* **What you need to do**
Repeat each record below exactly as it is written.

Collected data:
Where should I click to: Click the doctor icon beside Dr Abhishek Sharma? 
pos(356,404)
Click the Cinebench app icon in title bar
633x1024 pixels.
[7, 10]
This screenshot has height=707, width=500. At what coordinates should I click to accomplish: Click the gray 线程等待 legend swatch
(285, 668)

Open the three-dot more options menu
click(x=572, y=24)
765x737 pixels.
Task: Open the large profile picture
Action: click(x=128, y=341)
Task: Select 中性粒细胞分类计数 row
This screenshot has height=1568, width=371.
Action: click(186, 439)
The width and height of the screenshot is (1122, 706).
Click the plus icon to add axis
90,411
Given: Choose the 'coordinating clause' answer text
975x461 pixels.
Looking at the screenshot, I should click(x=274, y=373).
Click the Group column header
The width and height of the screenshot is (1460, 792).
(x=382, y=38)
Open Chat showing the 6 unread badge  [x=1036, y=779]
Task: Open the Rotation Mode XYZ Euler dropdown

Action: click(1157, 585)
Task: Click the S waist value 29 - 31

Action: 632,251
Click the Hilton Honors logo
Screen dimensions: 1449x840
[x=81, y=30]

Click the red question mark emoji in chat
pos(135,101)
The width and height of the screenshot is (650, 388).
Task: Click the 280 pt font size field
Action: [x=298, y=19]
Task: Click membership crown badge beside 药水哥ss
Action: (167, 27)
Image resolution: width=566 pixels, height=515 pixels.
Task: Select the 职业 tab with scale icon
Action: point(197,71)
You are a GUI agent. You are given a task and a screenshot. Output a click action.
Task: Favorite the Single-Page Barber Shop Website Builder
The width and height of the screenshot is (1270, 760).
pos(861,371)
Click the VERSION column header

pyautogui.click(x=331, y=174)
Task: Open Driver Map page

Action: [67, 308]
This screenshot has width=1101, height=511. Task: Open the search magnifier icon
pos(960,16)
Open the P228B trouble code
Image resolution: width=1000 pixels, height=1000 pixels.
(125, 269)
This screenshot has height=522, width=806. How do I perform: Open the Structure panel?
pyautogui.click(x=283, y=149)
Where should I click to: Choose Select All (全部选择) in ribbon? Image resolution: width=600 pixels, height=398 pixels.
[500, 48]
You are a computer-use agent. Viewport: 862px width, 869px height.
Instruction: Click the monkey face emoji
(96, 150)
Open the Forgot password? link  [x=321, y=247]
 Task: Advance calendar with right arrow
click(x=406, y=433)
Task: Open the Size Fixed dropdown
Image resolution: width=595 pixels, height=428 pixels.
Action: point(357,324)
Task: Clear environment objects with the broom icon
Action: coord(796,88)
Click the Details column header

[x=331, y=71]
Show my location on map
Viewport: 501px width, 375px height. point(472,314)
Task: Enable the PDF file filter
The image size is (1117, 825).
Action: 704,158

* **Your response**
Where should I click to: Click the doctor icon beside Dr Abhishek Sharma? 
pos(356,404)
Click the Cinebench app icon in title bar
633x1024 pixels.
[7, 10]
This screenshot has height=707, width=500. At what coordinates should I click to accomplish: Click the gray 线程等待 legend swatch
(285, 668)

Open the three-dot more options menu
click(x=572, y=24)
765x737 pixels.
Task: Open the large profile picture
Action: click(x=128, y=341)
Task: Select 中性粒细胞分类计数 row
This screenshot has height=1568, width=371.
Action: click(186, 439)
The width and height of the screenshot is (1122, 706).
Click the plus icon to add axis
90,411
Given: Choose the 'coordinating clause' answer text
975x461 pixels.
Looking at the screenshot, I should click(x=274, y=373).
Click the Group column header
The width and height of the screenshot is (1460, 792).
(x=382, y=38)
Open Chat showing the 6 unread badge  [x=1036, y=779]
Task: Open the Rotation Mode XYZ Euler dropdown

Action: click(1157, 585)
Task: Click the S waist value 29 - 31

Action: 632,251
Click the Hilton Honors logo
Screen dimensions: 1449x840
[x=81, y=30]

Click the red question mark emoji in chat
pos(135,101)
The width and height of the screenshot is (650, 388).
Task: Click the 280 pt font size field
Action: [x=298, y=19]
Task: Click membership crown badge beside 药水哥ss
Action: (167, 27)
Image resolution: width=566 pixels, height=515 pixels.
Task: Select the 职业 tab with scale icon
Action: point(197,71)
You are a GUI agent. You are given a task and a screenshot. Output a click action.
Task: Favorite the Single-Page Barber Shop Website Builder
The width and height of the screenshot is (1270, 760).
pos(861,371)
Click the VERSION column header

pyautogui.click(x=331, y=174)
Task: Open Driver Map page

Action: [67, 308]
This screenshot has width=1101, height=511. Task: Open the search magnifier icon
pos(960,16)
Open the P228B trouble code
Image resolution: width=1000 pixels, height=1000 pixels.
(125, 269)
This screenshot has height=522, width=806. How do I perform: Open the Structure panel?
pyautogui.click(x=283, y=149)
Where should I click to: Choose Select All (全部选择) in ribbon? Image resolution: width=600 pixels, height=398 pixels.
[500, 48]
You are a computer-use agent. Viewport: 862px width, 869px height.
Instruction: Click the monkey face emoji
(96, 150)
Open the Forgot password? link  [x=321, y=247]
 Task: Advance calendar with right arrow
click(x=406, y=433)
Task: Open the Size Fixed dropdown
Image resolution: width=595 pixels, height=428 pixels.
Action: point(357,324)
Task: Clear environment objects with the broom icon
Action: coord(796,88)
Click the Details column header

[x=331, y=71]
Show my location on map
Viewport: 501px width, 375px height. point(472,314)
Task: Enable the PDF file filter
The image size is (1117, 825).
Action: 704,158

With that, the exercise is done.